The present invention seeks to resolve or ameliorate one or more of the above problems, or provide a useful alternative thereto.
According to a first aspect of the invention there is provided a drilling fluid for borehole operations comprising: a carrier fluid, and a shale hydration inhibitor comprising chitosan and/or a carboxyl-substituted chitosan-derived compound.
The carboxyl-substituted chitosan-derived compound may be a chitosan-based compound in which the hydrogen atom of one or more of the hydroxy and/or amine groups is substituted by a moiety containing at least one carboxyl group, for example an etherified chitosan derivative The shale hydration inhibitor may comprise one or more compounds selected from a group consisting of: carboxymethyl chitosan, carboxyethyl chitosan, and N-succinyl chitosan.
The carrier fluid may be water or an aqueous solution. For example, the carrier fluid may comprise a potassium chloride brine or sodium chloride brine.
The shale hydration inhibitor may have a concentration of from 0.1 to 10 lbs per barrel. In some embodiments, the shale inhibitor may have a concentration of 1 to 3 pounds per barrel.

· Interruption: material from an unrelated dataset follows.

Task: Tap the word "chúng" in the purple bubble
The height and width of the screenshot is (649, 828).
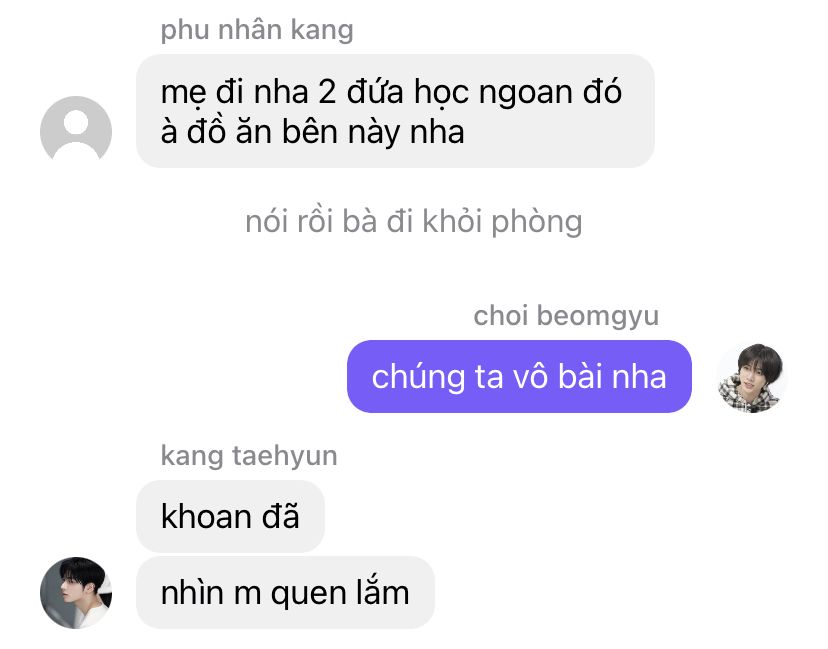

The drilling fluid may comprise one or more further additives selected from the group consisting of: further shale inhibitors, viscosifiers, fluid loss additives, and water softeners.
The viscosifier may comprise one or more compounds selected from a group consisting of: diutan gum; guar gum; hydroyethyl cellulose; locust bean gum; pre-gelatinised starch; and xanthan gum.
The fluid loss additive may comprise one or more compounds selected from a group consisting of: amphoteric cellulose; carboxymethyl starch; carboxymethyl cellulose; polyanionic cellulose; and pre-gelatinised starch.
The water softener may comprise one or more compounds selected from a group consisting of: potassium carbonate; and sodium carbonate.
The drilling fluid may further comprise one or more additives selected from a group consisting of: a filtration control polymer; an encapsulating polymer; an extended inhibitor; a lubricant; a formation stabiliser; a bridging solid; a pore plugging additives; a temperature stabilisers; a pH control additive; and a biocidal additive.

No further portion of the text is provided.